(Dataset entries)

======

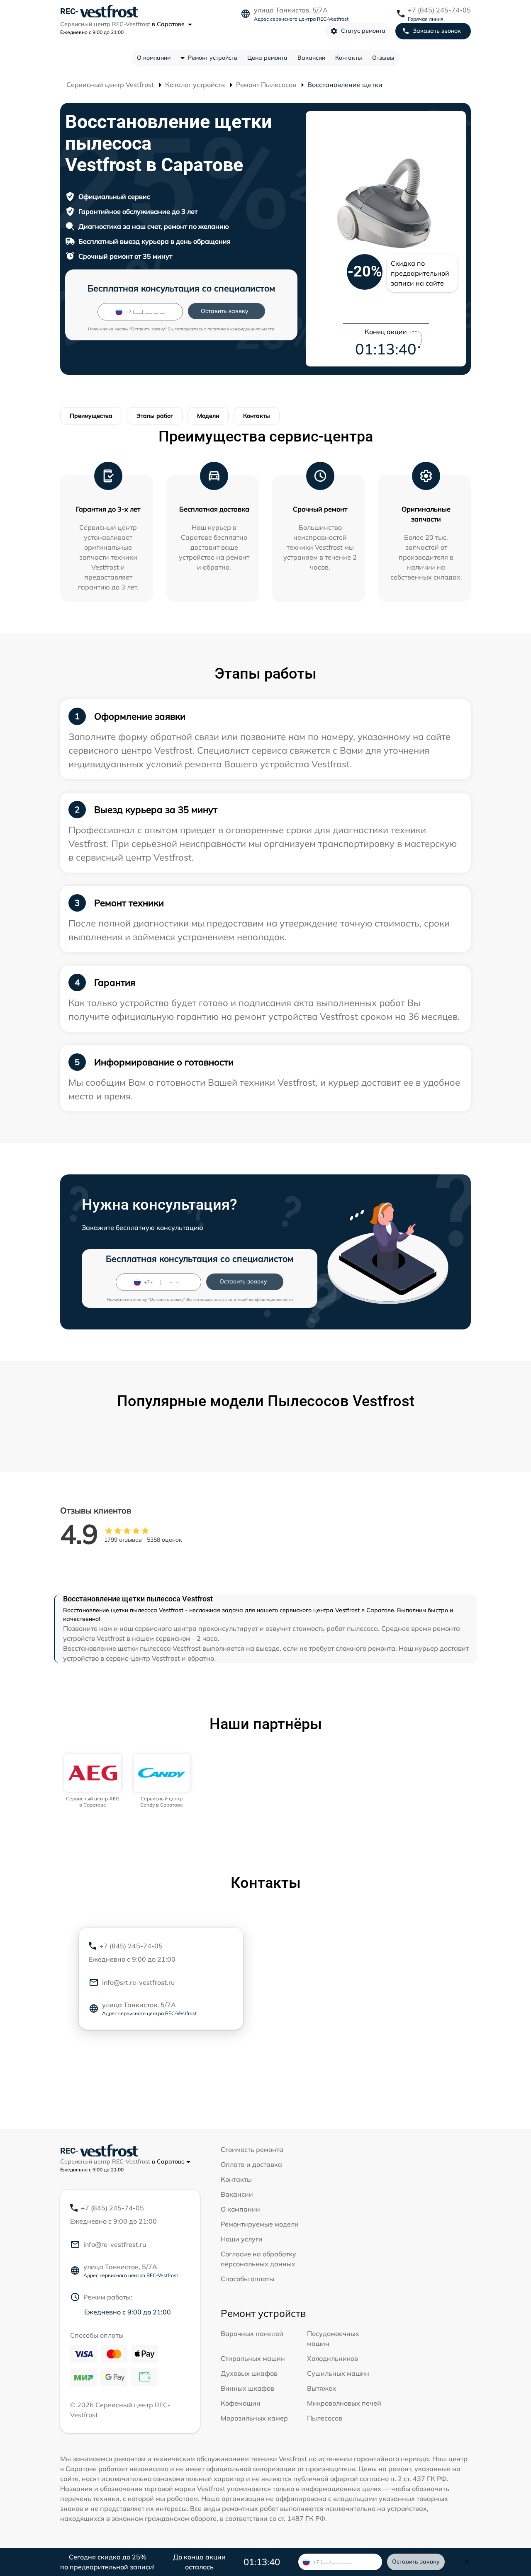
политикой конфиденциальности (240, 329)
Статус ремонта (363, 30)
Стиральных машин (253, 2358)
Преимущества (91, 416)
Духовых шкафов (249, 2373)
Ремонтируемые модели (260, 2224)
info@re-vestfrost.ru (114, 2244)
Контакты (348, 57)
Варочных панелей (252, 2333)
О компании (154, 57)
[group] (92, 1781)
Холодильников (332, 2358)
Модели (208, 416)
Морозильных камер (254, 2418)
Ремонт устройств (212, 57)
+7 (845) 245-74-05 (439, 10)
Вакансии (311, 57)
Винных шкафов (247, 2388)
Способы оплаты (247, 2279)
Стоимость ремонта (252, 2149)
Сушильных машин (338, 2373)
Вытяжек (321, 2388)
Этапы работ (154, 416)
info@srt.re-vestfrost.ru (138, 1982)
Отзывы (383, 57)
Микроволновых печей (344, 2403)
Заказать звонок (437, 30)
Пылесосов (324, 2418)
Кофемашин (241, 2403)
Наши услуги (242, 2239)
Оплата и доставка (251, 2164)
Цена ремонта (267, 57)
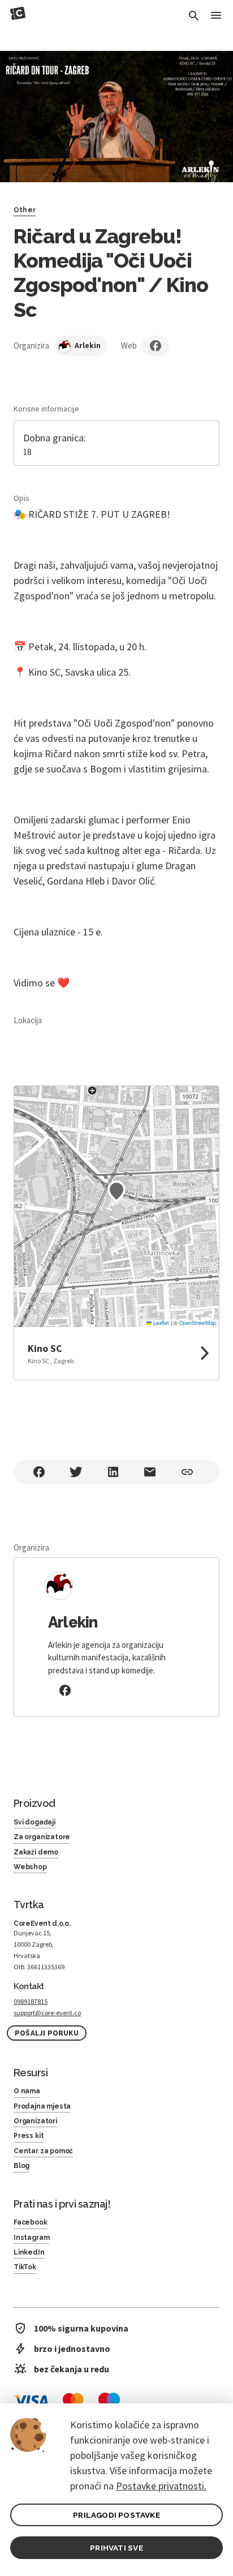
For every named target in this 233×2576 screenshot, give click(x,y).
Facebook (31, 2222)
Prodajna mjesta (42, 2106)
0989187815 (31, 2001)
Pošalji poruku (47, 2033)
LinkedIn (29, 2252)
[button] (116, 1191)
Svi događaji (34, 1822)
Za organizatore (42, 1837)
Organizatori (35, 2121)
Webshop (30, 1867)
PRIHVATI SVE (116, 2547)
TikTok (25, 2267)
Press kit (29, 2136)
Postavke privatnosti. (161, 2485)
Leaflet (160, 1322)
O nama (27, 2091)
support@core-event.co (47, 2012)
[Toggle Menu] (216, 16)
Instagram (31, 2238)
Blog (21, 2166)
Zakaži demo (36, 1852)
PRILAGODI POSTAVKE (116, 2514)
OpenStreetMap (197, 1322)
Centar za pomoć (43, 2151)
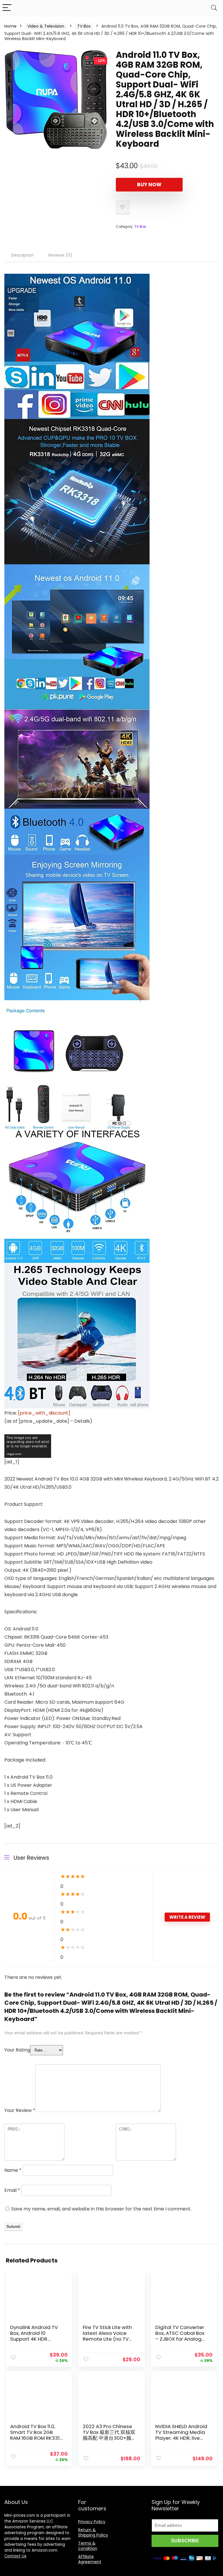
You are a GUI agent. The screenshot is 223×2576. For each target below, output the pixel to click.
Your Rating (17, 2050)
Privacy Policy (91, 2522)
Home (10, 26)
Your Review (19, 2110)
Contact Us (15, 2556)
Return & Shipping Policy (93, 2532)
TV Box (84, 26)
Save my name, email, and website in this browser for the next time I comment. (101, 2209)
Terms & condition (87, 2545)
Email (12, 2190)
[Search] (214, 8)
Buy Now (149, 184)
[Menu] (7, 8)
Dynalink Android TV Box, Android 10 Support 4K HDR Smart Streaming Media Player (34, 2339)
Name (12, 2170)
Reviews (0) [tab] (60, 255)
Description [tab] (22, 255)
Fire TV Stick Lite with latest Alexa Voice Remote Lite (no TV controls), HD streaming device (107, 2339)
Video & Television (45, 26)
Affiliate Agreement (89, 2559)
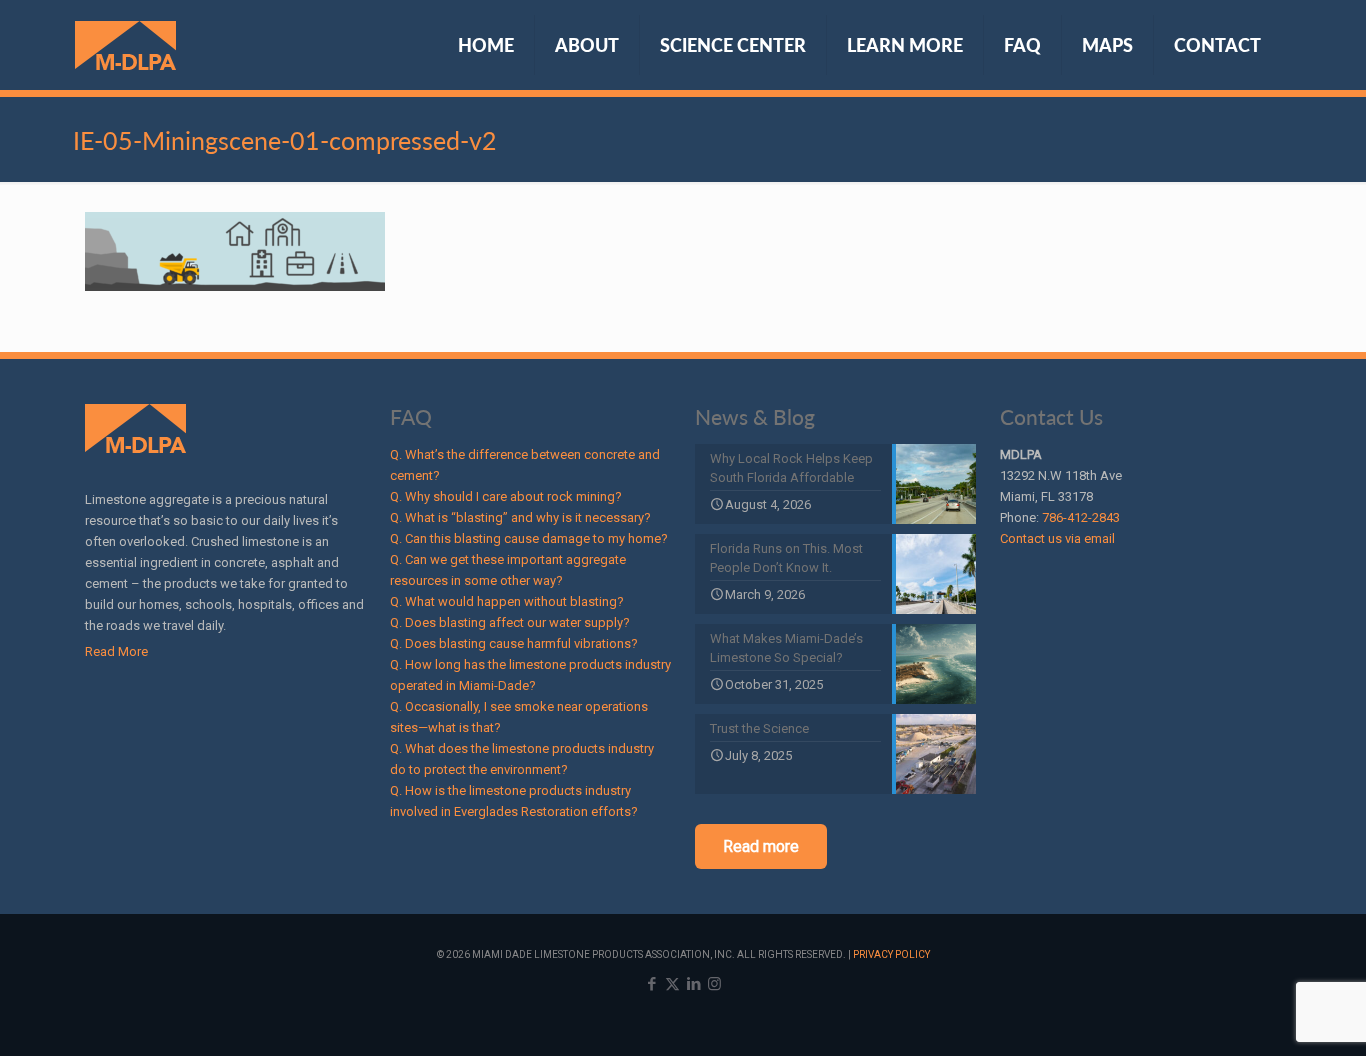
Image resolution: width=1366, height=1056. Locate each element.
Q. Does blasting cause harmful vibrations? (514, 643)
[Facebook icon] (651, 984)
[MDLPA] (125, 45)
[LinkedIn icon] (693, 984)
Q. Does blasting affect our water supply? (510, 622)
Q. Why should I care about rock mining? (506, 496)
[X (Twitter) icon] (672, 984)
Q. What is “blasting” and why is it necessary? (520, 517)
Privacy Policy (891, 954)
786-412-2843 (1081, 517)
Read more (761, 846)
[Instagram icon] (714, 984)
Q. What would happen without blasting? (507, 601)
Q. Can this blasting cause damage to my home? (529, 538)
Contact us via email (1057, 538)
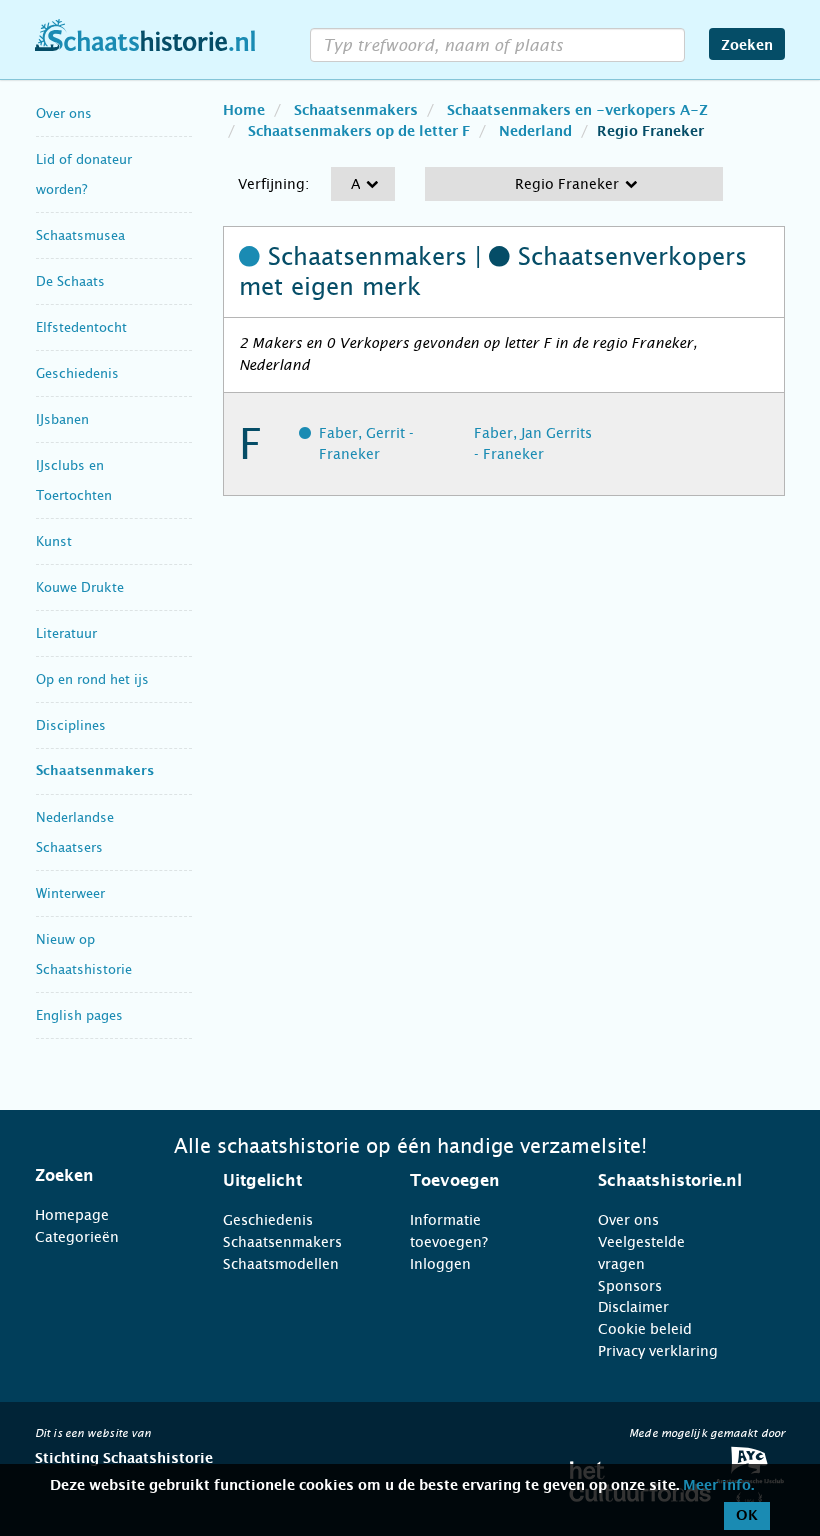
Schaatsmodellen (281, 1264)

======

## Aim of the exercise:
Every line above must appear in the answer unchanged, and no picture may appear in it.

## Response box:
политикой конфиденциальности (240, 329)
Статус ремонта (363, 30)
Стиральных машин (253, 2358)
Преимущества (91, 416)
Духовых шкафов (249, 2373)
Ремонтируемые модели (260, 2224)
info@re-vestfrost.ru (114, 2244)
Контакты (348, 57)
Варочных панелей (252, 2333)
О компании (154, 57)
[group] (92, 1781)
Холодильников (332, 2358)
Модели (208, 416)
Морозильных камер (254, 2418)
Ремонт устройств (212, 57)
+7 (845) 245-74-05 (439, 10)
Вакансии (311, 57)
Винных шкафов (247, 2388)
Способы оплаты (247, 2279)
Стоимость ремонта (252, 2149)
Сушильных машин (338, 2373)
Вытяжек (321, 2388)
Этапы работ (154, 416)
info@srt.re-vestfrost.ru (138, 1982)
Отзывы (383, 57)
Микроволновых печей (344, 2403)
Заказать звонок (437, 30)
Пылесосов (324, 2418)
Кофемашин (241, 2403)
Наши услуги (242, 2239)
Оплата и доставка (251, 2164)
Цена ремонта (267, 57)
For every named target in this 233×2576 screenshot, give click(x,y).
Facebook (31, 2222)
Prodajna mjesta (42, 2106)
0989187815 (31, 2001)
Pošalji poruku (47, 2033)
LinkedIn (29, 2252)
[button] (116, 1191)
Svi događaji (34, 1822)
Za organizatore (42, 1837)
Organizatori (35, 2121)
Webshop (30, 1867)
PRIHVATI SVE (116, 2547)
TikTok (25, 2267)
Press kit (29, 2136)
Postavke privatnosti. (161, 2485)
Leaflet (160, 1322)
O nama (27, 2091)
support@core-event.co (47, 2012)
[Toggle Menu] (216, 16)
Instagram (31, 2238)
Blog (21, 2166)
Zakaži demo (36, 1852)
PRILAGODI POSTAVKE (116, 2514)
OpenStreetMap (197, 1322)
Centar za pomoć (43, 2151)
You are a GUI agent. The screenshot is 223×2576. For each target below, output the pixel to click.
Your Rating (17, 2050)
Privacy Policy (91, 2522)
Home (10, 26)
Your Review (19, 2110)
Contact Us (15, 2556)
Return & Shipping Policy (93, 2532)
TV Box (84, 26)
Save my name, email, and website in this browser for the next time I comment. (101, 2209)
Terms & condition (87, 2545)
Email (12, 2190)
[Search] (214, 8)
Buy Now (149, 184)
[Menu] (7, 8)
Dynalink Android TV Box, Android 10 Support 4K HDR Smart Streaming Media Player (34, 2339)
Name (12, 2170)
Reviews (0) [tab] (60, 255)
Description [tab] (22, 255)
Fire TV Stick Lite with latest Alexa Voice Remote Lite (no TV controls), HD streaming device (107, 2339)
Video & Television (45, 26)
Affiliate Agreement (89, 2559)
Image resolution: width=1366, height=1056. Locate each element.
Q. Does blasting cause harmful vibrations? (514, 643)
[Facebook icon] (651, 984)
[MDLPA] (125, 45)
[LinkedIn icon] (693, 984)
Q. Does blasting affect our water supply? (510, 622)
Q. Why should I care about rock mining? (506, 496)
[X (Twitter) icon] (672, 984)
Q. What is “blasting” and why is it necessary? (520, 517)
Privacy Policy (891, 954)
786-412-2843 (1081, 517)
Read more (761, 846)
[Instagram icon] (714, 984)
Q. What would happen without blasting? (507, 601)
Q. Can this blasting cause damage to my home? (529, 538)
Contact us via email (1057, 538)
Schaatsmodellen (281, 1264)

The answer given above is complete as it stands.